Paper ID: | 3083 |
---|---|

Title: | SLANG: Fast Structured Covariance Approximations for Bayesian Deep Learning with Natural Gradient |

UPDATE Thank you for your rebuttal. I maintain my score. -------------- OLD REVIEW Uncertainty estimation is important in bayesian deep learning. The traditional approach is to use diagonal Gaussian posterior approximations. This paper proposes Gaussian posterior approximations where the covariance matrix is approximated using the sum of a diagonal matrix and a low-rank matrix. The paper then outlines an efficient algorithm (with complexity linear in the number of dimensions of the data) that solely depends on gradients of the log likelihood. This is made possible by an approximation of the Hessian that depends on the gradient instead of the second derivatives of the log likelihood. Experiments are conducted on UCI datasets. Comparisons are made against three baselines: Mean Field approximation, Bayes By Backprop [1], and Bayesian Dropout [2]. Clarity: the paper is very well written and easy to follow. Originality and Significance: The approach is novel and the gain in complexity is significant. However I have some reservations on the applicability of the method given the scale of the experiments. Quality: The experiments are rather toy. The datasets are small and low-dimensional. Given the method proposed in this paper has complexity linear in D instead of the usual O(D^3) (where D is the dimensionality of the data), I was expecting experiments on datasets with higher values of D than the ones used in the paper.

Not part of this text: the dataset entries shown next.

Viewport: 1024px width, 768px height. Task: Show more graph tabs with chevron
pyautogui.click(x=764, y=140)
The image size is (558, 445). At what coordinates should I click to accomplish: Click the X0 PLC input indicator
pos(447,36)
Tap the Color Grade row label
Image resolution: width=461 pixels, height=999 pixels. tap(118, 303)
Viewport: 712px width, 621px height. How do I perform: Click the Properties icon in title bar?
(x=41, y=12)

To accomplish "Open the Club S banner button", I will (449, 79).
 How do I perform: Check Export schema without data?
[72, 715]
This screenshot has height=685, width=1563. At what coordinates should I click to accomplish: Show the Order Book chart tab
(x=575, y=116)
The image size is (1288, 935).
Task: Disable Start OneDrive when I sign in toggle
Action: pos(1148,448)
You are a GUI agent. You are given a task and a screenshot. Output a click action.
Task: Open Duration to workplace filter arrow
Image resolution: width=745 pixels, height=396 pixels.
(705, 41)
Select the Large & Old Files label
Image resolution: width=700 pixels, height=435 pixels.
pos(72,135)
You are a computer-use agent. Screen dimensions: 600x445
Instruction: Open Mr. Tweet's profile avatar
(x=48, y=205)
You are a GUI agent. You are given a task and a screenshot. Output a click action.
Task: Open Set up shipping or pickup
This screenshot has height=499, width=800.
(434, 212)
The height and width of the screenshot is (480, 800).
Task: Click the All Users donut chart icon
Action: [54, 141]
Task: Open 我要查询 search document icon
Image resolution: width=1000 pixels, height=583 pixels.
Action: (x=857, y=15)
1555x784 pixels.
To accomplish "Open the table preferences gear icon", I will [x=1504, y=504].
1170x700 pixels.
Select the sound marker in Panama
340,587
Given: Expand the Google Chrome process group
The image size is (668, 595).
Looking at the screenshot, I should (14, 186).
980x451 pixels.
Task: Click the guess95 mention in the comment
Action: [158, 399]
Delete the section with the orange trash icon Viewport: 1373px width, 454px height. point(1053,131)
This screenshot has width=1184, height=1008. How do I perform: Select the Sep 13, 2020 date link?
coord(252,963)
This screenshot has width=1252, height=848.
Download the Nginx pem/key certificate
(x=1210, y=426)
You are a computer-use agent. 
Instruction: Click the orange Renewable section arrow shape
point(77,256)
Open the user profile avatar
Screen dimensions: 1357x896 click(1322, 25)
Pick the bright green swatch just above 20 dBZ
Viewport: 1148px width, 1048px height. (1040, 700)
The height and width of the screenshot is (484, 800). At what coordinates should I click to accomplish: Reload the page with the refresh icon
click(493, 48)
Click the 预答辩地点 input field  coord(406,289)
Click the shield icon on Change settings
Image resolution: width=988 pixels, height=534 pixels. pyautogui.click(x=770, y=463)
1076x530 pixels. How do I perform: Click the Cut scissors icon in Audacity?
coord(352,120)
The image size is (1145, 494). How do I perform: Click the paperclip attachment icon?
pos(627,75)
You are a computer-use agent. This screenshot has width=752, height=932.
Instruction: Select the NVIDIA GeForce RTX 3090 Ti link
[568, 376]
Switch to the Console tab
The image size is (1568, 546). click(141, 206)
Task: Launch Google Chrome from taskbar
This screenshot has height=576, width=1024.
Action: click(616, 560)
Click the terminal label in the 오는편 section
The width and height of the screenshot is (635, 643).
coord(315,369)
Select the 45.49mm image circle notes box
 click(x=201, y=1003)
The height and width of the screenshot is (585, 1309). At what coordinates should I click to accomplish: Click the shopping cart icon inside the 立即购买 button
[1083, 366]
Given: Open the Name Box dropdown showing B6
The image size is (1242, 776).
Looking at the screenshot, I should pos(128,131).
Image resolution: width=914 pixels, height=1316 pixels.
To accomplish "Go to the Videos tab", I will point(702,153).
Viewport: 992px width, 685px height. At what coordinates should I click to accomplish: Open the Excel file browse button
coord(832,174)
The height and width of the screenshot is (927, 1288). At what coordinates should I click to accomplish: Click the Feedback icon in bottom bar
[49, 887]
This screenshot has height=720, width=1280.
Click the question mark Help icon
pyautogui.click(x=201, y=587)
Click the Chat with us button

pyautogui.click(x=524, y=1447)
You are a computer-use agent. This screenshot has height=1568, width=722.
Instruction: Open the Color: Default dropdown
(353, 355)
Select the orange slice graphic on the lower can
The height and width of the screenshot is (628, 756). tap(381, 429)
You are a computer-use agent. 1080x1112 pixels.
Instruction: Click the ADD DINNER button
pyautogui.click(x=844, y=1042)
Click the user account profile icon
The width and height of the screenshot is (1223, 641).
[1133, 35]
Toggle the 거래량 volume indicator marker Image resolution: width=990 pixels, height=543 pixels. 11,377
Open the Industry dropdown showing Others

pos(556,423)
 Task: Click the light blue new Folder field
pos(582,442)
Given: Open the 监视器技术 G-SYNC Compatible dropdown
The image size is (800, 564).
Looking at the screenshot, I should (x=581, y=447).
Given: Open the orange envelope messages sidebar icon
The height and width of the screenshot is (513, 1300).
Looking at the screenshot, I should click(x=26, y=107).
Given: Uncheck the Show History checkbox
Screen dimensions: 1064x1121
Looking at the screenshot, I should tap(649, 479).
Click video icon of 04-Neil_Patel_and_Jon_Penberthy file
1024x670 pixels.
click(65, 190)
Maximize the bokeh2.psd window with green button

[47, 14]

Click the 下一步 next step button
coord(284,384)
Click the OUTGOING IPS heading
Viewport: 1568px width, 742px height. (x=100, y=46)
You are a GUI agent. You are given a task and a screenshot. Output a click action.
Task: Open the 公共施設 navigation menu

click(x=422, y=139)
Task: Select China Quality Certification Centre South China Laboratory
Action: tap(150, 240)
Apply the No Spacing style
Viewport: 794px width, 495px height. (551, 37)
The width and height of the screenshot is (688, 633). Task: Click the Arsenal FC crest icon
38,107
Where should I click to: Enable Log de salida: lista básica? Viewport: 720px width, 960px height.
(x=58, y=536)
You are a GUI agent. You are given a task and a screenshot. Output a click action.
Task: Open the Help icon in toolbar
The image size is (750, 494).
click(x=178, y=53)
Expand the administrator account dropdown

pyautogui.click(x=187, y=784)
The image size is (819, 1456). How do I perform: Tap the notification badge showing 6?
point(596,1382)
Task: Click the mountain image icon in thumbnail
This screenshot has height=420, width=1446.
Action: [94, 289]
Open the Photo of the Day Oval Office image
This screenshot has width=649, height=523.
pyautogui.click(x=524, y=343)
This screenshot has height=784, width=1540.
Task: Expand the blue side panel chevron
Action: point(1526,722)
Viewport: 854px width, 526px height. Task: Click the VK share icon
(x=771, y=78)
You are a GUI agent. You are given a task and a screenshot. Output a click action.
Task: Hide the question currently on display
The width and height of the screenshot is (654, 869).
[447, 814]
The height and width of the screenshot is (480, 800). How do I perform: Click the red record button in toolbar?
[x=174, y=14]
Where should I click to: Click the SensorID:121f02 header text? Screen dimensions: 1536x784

For example a simple Bayesian Neural Network classification on MNIST would be good (See for example [1]). Furthermore, the quantitative results leave me wondering how useful the method is compared to simply using Bayesian Dropout of [2]. I also would have liked to see some qualitative results on the learned weight uncertainties. See for example Figure 5 of [1]. Minor Comments: (1) Equation 3 is a consequence of two equivalent definitions of Fisher Information matrix. (2) I enjoyed the analyses around the effect of the rank on performance. [1] Weight Uncertainty in Neural Networks. Blundell et al. 2015. [2] Dropout as a bayesian approximation: Representing model uncertainty in deep learning. Gal and Ghahramani, 2016.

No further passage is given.